There are problems with quantum entanglement and tunnelling. In quantum entanglement, you have two particles that are in a state of quantum superposition. Their quantum states are entangled. If you have Bubba measure the quantum state of his electron on Earth, Bob will notice a similar fluctuation of his entangled electron on Epsilon Eridani when he measures his particle.
Initially this may look like we're violating causality, but we're not. From the point of view of Sue (an arbitrary observer) on Epsilon Eridani, the act of Bob measuring his particle caused the change in it's quantum state. On the other hand, from the point of view of Anne on Earth, the act of Bubba measuring his particle caused the change in it's quantum state. As a result of this symmetry, no information was conveyed FTL. Bob and Bubba will end up observing the same random behavior from their particles, however.
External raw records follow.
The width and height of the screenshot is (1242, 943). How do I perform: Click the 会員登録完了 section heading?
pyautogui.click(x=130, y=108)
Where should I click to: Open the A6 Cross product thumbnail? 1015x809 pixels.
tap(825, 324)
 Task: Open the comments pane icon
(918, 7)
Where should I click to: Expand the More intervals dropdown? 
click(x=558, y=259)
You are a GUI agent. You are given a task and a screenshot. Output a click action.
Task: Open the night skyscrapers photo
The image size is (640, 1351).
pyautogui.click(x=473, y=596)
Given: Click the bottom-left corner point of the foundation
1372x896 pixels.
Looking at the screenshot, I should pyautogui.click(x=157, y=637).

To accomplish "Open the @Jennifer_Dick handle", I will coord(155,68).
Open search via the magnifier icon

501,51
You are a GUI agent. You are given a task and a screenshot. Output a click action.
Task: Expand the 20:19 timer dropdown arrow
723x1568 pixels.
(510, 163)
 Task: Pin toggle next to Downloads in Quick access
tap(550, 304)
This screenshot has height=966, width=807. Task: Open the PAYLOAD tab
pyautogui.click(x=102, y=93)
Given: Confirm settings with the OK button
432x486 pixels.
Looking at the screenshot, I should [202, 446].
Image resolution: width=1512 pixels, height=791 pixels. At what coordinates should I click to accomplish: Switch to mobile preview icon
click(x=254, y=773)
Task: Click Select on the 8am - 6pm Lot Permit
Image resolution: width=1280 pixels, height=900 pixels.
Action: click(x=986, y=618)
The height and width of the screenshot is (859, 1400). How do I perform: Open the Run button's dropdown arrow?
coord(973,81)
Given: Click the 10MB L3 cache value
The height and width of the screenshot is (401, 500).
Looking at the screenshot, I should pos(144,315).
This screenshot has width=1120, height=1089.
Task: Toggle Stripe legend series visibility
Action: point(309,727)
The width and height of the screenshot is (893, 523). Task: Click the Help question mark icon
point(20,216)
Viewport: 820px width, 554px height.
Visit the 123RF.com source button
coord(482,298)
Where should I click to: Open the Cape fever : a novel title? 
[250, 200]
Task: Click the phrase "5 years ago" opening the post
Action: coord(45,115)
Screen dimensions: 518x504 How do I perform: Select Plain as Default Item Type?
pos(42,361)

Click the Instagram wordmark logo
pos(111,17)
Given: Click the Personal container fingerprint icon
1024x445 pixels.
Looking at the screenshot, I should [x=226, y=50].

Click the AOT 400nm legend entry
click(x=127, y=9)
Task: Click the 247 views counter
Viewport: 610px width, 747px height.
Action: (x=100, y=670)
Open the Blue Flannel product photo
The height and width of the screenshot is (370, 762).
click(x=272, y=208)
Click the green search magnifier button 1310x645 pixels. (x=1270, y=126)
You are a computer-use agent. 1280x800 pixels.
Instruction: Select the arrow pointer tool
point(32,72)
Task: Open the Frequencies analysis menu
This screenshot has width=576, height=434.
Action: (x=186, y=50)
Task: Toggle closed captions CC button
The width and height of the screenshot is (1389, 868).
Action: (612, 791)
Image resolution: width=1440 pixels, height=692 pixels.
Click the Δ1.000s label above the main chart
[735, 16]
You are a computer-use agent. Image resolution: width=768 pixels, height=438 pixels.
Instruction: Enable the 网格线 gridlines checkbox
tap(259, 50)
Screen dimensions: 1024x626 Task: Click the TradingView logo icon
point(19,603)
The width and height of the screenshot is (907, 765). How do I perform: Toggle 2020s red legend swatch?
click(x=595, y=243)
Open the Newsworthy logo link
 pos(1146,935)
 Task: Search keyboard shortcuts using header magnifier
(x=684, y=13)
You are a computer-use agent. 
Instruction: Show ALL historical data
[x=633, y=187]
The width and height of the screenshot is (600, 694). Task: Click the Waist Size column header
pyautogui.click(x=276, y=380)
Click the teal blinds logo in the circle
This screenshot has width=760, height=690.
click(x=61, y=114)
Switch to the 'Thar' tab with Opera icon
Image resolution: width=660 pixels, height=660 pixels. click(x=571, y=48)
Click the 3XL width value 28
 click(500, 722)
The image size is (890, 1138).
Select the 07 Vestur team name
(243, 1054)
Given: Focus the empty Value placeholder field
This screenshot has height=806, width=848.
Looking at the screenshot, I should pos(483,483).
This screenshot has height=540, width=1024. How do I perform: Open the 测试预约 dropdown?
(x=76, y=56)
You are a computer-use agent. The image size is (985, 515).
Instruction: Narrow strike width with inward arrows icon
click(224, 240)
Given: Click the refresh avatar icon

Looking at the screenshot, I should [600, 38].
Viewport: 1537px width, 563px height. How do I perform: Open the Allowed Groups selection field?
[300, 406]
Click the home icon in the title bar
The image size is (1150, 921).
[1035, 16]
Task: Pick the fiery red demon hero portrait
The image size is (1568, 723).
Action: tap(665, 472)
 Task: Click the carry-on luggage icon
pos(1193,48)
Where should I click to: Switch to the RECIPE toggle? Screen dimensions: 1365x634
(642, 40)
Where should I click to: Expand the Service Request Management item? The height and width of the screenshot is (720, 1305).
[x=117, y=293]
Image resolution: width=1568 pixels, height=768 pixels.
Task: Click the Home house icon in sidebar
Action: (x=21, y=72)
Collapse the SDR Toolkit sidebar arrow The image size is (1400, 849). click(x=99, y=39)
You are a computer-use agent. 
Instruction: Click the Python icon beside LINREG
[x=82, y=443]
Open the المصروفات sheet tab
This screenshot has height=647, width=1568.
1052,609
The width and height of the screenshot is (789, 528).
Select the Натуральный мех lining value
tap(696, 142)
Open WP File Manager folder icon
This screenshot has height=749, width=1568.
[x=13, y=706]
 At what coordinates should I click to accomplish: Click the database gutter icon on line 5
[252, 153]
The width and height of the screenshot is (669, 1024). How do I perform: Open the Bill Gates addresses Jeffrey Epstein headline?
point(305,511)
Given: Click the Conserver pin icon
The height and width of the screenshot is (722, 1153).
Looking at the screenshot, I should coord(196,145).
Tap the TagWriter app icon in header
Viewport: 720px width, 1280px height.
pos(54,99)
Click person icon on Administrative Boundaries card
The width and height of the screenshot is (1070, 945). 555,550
The problem with quantum tunneling is even worse. When you convince a particle to hop from one place to another through quantum tunnelling, you run right up into Heisenburg's Uncertainty Principle. When Bubba sends his particle through the quantum tunneling machine, he cannot know exactly where his particle is going. When Bob tries to recieve Bubba's message, part of it may have emerged near Alpha Centauri, part of it will have emerged two inches in front of Bubba's nose back on Earth, and part of it may have emerged in Bob's FTL communications device. He has no way of knowing what particles appeared from where. As a result, no information is conveyed.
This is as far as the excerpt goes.